AN OPINION ABOUT THE LIKELY THINKING OF THE SUCCESSFUL ART COLLECTOR:
Train your eye! Don't treat art as a commodity! Treat it as an investment! There is enough "questionable" art out there to "snow" any emerging art collector. Buy small, (or inexpensive), to commence. Dispose of your mistakes as you learn the "difference" (with minimum financial loss). You will know when you made a doubtful purchase. It hurts! Visit as many galleries as you possibly can and let your eyes simply "digest" the plethora. Don't linger however, as you need to digest thousands of paintings, and that takes in a lot of exhibitions. Only a few pieces are "knock-outs" anyway. Don't overlook the "good ones" in between. Just look out of the corner of your eye as you rush past. The really good ones will stop you in your tracks!
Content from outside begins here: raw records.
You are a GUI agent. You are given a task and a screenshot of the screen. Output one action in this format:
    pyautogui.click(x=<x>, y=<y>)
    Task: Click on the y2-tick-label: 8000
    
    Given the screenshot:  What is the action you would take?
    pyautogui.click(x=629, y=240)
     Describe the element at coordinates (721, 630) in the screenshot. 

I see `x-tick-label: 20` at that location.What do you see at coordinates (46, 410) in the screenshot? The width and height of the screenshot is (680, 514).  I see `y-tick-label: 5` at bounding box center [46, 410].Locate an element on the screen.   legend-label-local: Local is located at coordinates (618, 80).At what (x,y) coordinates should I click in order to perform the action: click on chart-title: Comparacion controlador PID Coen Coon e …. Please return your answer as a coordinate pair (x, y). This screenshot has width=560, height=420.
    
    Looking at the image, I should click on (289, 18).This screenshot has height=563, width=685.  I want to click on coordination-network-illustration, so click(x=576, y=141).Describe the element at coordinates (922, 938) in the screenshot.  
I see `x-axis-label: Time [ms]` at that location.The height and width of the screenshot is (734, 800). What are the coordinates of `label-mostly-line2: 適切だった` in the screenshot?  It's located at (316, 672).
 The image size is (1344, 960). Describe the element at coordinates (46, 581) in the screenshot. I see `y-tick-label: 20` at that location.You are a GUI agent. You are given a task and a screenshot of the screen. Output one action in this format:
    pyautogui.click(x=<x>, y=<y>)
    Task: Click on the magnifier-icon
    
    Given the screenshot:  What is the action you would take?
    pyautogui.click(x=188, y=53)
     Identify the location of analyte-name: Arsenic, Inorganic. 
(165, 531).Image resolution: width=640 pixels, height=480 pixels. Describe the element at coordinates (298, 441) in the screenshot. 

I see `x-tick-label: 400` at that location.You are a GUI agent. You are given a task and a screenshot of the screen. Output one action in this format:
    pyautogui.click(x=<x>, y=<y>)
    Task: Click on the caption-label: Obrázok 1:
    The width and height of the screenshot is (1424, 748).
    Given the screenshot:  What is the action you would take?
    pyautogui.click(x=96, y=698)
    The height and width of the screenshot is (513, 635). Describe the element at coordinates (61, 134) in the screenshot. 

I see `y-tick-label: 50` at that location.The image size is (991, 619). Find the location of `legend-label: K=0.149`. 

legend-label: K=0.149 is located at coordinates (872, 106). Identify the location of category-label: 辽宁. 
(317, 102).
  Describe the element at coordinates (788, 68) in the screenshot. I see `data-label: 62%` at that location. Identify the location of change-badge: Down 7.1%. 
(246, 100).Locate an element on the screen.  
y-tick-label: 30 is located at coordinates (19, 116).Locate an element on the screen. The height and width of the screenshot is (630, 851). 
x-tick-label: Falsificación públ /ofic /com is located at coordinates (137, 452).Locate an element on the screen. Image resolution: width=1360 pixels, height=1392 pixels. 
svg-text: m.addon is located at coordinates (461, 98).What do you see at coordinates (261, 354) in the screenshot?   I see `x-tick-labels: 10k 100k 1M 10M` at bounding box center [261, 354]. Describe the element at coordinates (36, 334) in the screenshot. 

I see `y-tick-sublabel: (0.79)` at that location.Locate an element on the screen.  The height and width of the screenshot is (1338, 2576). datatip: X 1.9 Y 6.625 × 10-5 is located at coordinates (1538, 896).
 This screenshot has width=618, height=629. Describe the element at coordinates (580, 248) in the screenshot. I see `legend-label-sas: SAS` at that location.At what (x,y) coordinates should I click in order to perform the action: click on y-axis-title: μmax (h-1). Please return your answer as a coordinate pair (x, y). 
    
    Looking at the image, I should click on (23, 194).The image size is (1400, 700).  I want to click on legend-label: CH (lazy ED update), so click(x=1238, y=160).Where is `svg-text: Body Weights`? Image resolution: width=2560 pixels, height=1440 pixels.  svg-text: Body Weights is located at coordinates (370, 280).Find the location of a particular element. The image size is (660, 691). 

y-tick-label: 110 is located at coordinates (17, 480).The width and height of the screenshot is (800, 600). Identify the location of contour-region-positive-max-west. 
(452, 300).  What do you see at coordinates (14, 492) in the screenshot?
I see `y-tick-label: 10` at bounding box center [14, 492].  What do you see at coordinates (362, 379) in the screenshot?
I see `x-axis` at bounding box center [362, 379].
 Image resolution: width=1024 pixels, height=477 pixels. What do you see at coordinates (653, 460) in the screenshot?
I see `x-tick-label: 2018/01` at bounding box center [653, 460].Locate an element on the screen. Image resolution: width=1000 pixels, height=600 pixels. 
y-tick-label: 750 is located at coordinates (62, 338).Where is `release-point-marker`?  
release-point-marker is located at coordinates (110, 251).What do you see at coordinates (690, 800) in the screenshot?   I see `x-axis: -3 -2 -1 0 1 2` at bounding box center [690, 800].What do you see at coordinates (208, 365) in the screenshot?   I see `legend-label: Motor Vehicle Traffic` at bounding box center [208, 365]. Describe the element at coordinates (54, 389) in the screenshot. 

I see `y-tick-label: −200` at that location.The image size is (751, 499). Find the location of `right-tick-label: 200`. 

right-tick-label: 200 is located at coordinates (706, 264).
Be intuitive! To make an average 14% per annum, you really have to believe in yourself and be willing to spend. If you do it right there is little gambling involved. There must be a strong message in the work, however soft, subtle and frilly, or hard, explosive, and "in your face" it may be! Both tender and turbulent ideas, can have a similar and suitable impact on "real collectors" or investors, "down the track".
The type of emotion behind the artwork is irrelevant, as long as it expresses a clearly identifiable "statement" to prospective bidders at eventual art auctions. The "experienced" collectors (at established art auction houses), hone in on the "unseen", that is, what lies between the paint and the canvas, that which bursts through the constraints of medium employed and which captures the attention of the discerning eye, that which makes a work of art forever remain a mystery in some context, or remain subject of conjecture.